→ **Data under study**
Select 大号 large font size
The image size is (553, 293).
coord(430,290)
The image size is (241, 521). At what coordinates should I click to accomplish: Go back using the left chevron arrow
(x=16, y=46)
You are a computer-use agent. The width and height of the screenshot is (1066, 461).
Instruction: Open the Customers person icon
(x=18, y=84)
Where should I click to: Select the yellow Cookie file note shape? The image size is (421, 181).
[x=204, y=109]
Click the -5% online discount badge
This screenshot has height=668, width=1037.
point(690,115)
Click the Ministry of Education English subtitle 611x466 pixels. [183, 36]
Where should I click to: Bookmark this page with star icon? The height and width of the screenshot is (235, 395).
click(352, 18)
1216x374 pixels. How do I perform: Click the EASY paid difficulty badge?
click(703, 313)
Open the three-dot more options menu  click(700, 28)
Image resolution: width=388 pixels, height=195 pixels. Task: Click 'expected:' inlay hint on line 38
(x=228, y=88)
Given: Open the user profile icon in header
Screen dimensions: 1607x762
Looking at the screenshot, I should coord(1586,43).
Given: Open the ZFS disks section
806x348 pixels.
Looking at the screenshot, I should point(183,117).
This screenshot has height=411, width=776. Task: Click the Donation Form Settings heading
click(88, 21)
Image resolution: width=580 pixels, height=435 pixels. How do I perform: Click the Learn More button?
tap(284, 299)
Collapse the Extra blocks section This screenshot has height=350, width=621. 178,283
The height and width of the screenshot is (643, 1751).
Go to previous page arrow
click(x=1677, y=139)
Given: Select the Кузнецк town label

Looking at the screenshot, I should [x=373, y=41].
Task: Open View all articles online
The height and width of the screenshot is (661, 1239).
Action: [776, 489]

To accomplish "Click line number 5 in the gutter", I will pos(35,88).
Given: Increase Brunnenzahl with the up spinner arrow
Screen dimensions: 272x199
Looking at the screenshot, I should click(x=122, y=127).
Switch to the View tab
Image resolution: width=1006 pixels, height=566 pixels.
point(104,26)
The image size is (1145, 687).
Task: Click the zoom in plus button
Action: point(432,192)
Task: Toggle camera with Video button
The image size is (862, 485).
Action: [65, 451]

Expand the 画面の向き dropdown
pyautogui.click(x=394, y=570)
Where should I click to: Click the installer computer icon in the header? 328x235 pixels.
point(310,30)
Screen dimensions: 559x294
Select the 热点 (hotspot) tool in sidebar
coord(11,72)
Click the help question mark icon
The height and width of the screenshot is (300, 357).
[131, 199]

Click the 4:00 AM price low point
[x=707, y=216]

→ **Aim of the exercise**
Extract exactly and only the lines above from the line containing "Given: Open the user profile icon in header" through the line containing "Given: Increase Brunnenzahl", both end lines included.

→ **Solution for this problem**
Given: Open the user profile icon in header
Screen dimensions: 1607x762
Looking at the screenshot, I should coord(1586,43).
Given: Open the ZFS disks section
806x348 pixels.
Looking at the screenshot, I should point(183,117).
This screenshot has height=411, width=776. Task: Click the Donation Form Settings heading
click(88, 21)
Image resolution: width=580 pixels, height=435 pixels. How do I perform: Click the Learn More button?
tap(284, 299)
Collapse the Extra blocks section This screenshot has height=350, width=621. 178,283
The height and width of the screenshot is (643, 1751).
Go to previous page arrow
click(x=1677, y=139)
Given: Select the Кузнецк town label

Looking at the screenshot, I should [x=373, y=41].
Task: Open View all articles online
The height and width of the screenshot is (661, 1239).
Action: [776, 489]

To accomplish "Click line number 5 in the gutter", I will pos(35,88).
Given: Increase Brunnenzahl with the up spinner arrow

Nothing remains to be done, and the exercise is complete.